- PAGE
# rabbit kept on his own



## MrRustyRead (Mar 14, 2011)

everyone keeps telling me i should get my rabbit a friend, but ive tried and he is highly aggressive towards the other and he got very stressed so when he is kept on his own he is a lot happier. so i dont know what to do.


----------



## Guest (May 22, 2011)

Is he neutered?
How do you try the intro's, is it on neutral territory?
Have you tried a buck friend or doe?

Sorry can't really answer your poll because as far as I am concerned you don't "force" a rabbit to have a friend you find the right match for him


----------



## MrRustyRead (Mar 14, 2011)

he is neutered and i tried a doe and a buck, i tried it on new territory but he got really stressed when he saw them and was with them but as soon as they had gone he was fine. he prefers the company of my cats when i take him out on his lead haha


----------



## Lil Miss (Dec 11, 2010)

you dont force them to make friends, and no rabbit is truely happy on their own, to me it sounds like you dont really know how to bond

when bonding chassing fur pulling and mounting are all very common behaviours, and if you arent up on bunny body language can look quite vicious, my advice to you would be to contact a local rescue, and take your bunny down to find him a friend and let the rescue bond them


----------



## MrRustyRead (Mar 14, 2011)

yer i understand the normal behaviour when introducing them but he went for them and tried to bite them, he put and abscess on the others back because he bite it so hard


----------



## Guest (May 22, 2011)

jimbo_28_02 said:


> he is neutered and i tried a doe and a buck, i tried it on new territory but he got really stressed when he saw them and was with them but as soon as they had gone he was fine. he prefers the company of my cats when i take him out on his lead haha


By the sounds of it you haven't tried to bond properly which will be your issue.
As Lil Miss has said try finding a rescue that offers a bonding service and then they will pick who is best for you bun and you will get a bonded pair back


----------



## Guest (May 22, 2011)

Where abouts are you?
I'll see if I can find anything for you.


----------



## MrRustyRead (Mar 14, 2011)

- DATA
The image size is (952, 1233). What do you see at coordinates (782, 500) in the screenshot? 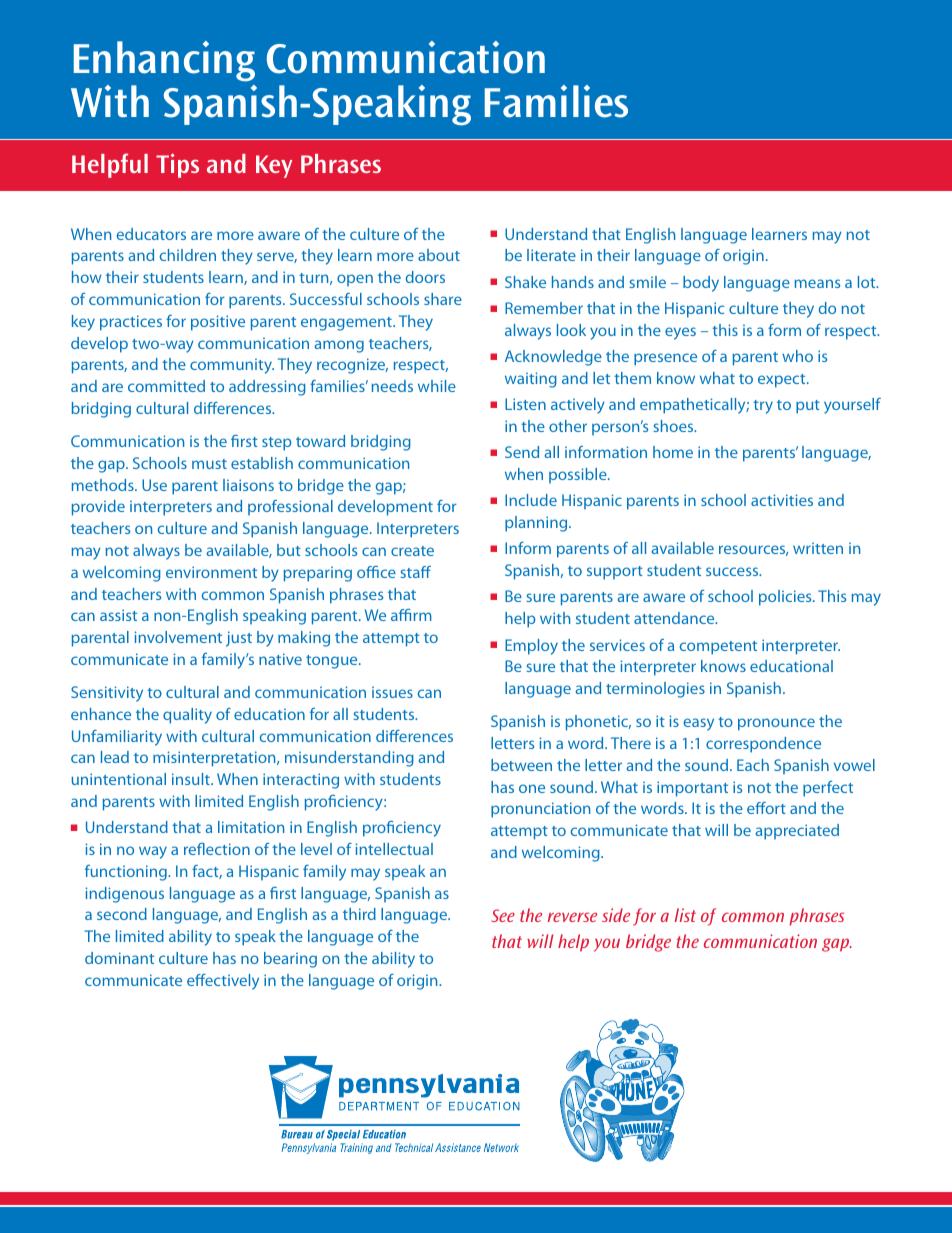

- EXERCISE REQUIREMENTS
1 – Render the sentence "I'll see if I can find anything for you." from the rabbit thread into French.
2 – Write out the passage of the rabbit thread that begins at the words "everyone keeps telling" and stops after "on neutral territory?".
3 – Extend the forum thread about the rabbit kept on his own, picking up from the point where it stops.

- THE ANSWERS
1 – Je vais voir si je peux trouver quelque chose pour vous.

2 –
everyone keeps telling me i should get my rabbit a friend, but ive tried and he is highly aggressive towards the other and he got very stressed so when he is kept on his own he is a lot happier. so i dont know what to do.


----------



## Guest (May 22, 2011)

Is he neutered?
How do you try the intro's, is it on neutral territory?

3 –
ive been speaking to a lady from a rabbit rescue that specialises in rabbit behaviour and she suggested not to put him with another rabbit but instead as he is comfortable with my cats to supervise him with them as he is able to cuddle up and play with them. i was abit shocked when they suggested it but it seems to work very well


----------



## MrRustyRead (Mar 14, 2011)

B3rnie said:


> Where abouts are you?
> I'll see if I can find anything for you.


i live in norfolk, i looked into it when his friend died but they were not happy with letting me have one as with his previous history of aggression


----------



## Guest (May 22, 2011)

jimbo_28_02 said:


> ive been speaking to a lady from a rabbit rescue that specialises in rabbit behaviour and she suggested not to put him with another rabbit but instead as he is comfortable with my cats to supervise him with them as he is able to cuddle up and play with them. i was abit shocked when they suggested it but it seems to work very well


Err which rescue?

That is NOT the way to go ut:


----------



## MrRustyRead (Mar 14, 2011)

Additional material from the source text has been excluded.